Heritage New Zealand – Category 2
- Designated: 5 September 1985
- Reference no.: 4099

Location

= Ōtaki railway station =

Railway station in New Zealand

Ōtaki railway station is a station on the North Island Main Trunk railway line serving Ōtaki in the Kapiti Coast District of New Zealand. It is served by the Capital Connection long distance commuter train between Wellington and Palmerston North.

== History ==
The station was opened by the Wellington and Manawatu Railway Company (W&MR) as an intermediate station on the Wellington-Manawatu Line in 1886, with an excursion train from Longburn Junction to Ōtaki on 2 August. At that time the journey south to Paikakariki was continued by Hall's coaches. The first through train from Wellington to Palmerston North ran on 30 November 1886. Fergus and Blair of Dunedin had the contract for building the Manakau to Ōtaki section.

The station building was similar to a Fourth Class railway station built for the NZR by the Public Works Department. The station building had a ladies' waiting room and an office for the stationmaster. The yard had four tracks, a loading ramp, a goods shed, and an engine house and turntable. Initially the station was known as New Otaki to differentiate it from the original settlement, but was soon changed to Otaki. A refreshment room was added in 1893.

Following the nationalisation of W&MR in 1908, a new station was opened in 1909, but was destroyed by fire on 24 July 1910. The replacement Type B station was designed by the notable NZR architect George Troup, and opened in February 1911. It has a New Zealand Historic Places Trust Class II listing.

== Services ==
The following Metlink bus routes serve Ōtaki station:
- 290: Ōtaki Beach

== Future ==
=== Northern Corridor ===
With realignment of the Peka Peka to Ōtaki extension of the Kāpiti Expressway (part of the Northern Corridor project) north of Ōtaki the rail curve north of Ōtaki was realigned by Easter 2019 and the station yard moved south. The 1.2 km of realigned route allows for a future double-track formation.
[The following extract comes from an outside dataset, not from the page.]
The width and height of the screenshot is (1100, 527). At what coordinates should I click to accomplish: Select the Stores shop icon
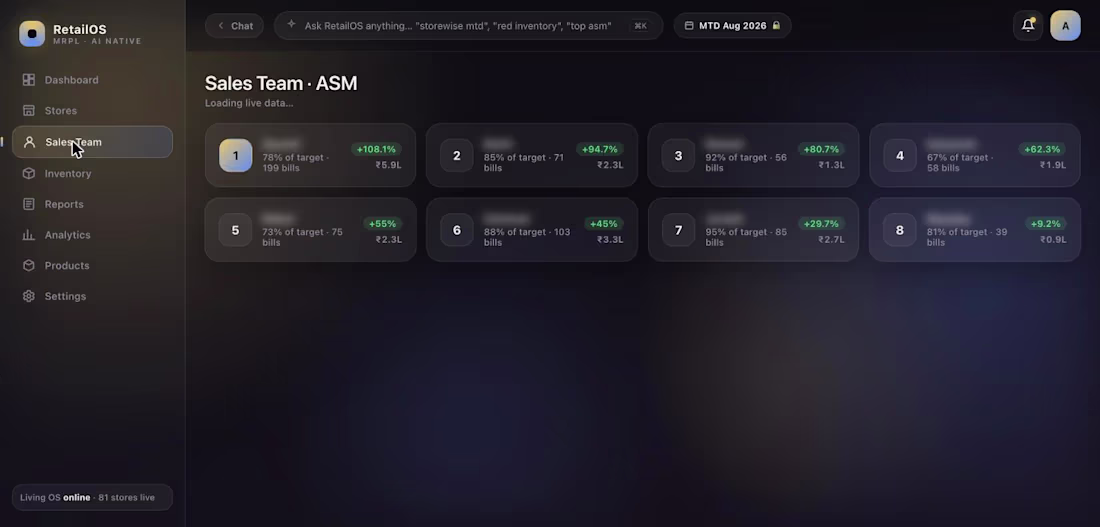click(29, 111)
The northern section of the platform was removed, the passing loop was extended north and is now 1050 m long, and the platform extends 60 m south with the new section raised to 680 mm above the railhead (200 mm higher than the previous section). The signalling was upgraded, all train detection is now by axle-counters, and new 50 kg/m rails and composite (plastic) sleepers used beneath the yard turnouts. The deviation was bought into use on 22 April 2019.

=== Electrification ===
There is currently a campaign to extend the electrified commuter services to Ōtaki, following the extension of the electrification of the Kāpiti Line from Paraparaumu to Waikanae. In 2012 the Greater Wellington Regional Council investigated extension of the electrification with Matangi trains north of Waikanae to Ōtaki (estimated cost $30 million for the Ōtaki project) and north of Upper Hutt to a new station at Timberlea. However, extension of electrification north to Ōtaki was removed from official long-term rail improvement plans in 2014. The estimated cost of electrification was put between $115m and $135m, which included new trains. New trains were included as trains with toilets would be required, due to the travel time to Wellington to Ōtaki being over one hour. This could be a "final nail in the coffin" for the under threat Capital Connection service from Wellington to Palmerston North, which also stops at Ōtaki. During the 2017 general election, the Green Party proposed extending electrification to Ōtaki as an alternative to the Northern Corridor extension from Peka Peka. However, electrification plans have not proceeded any further.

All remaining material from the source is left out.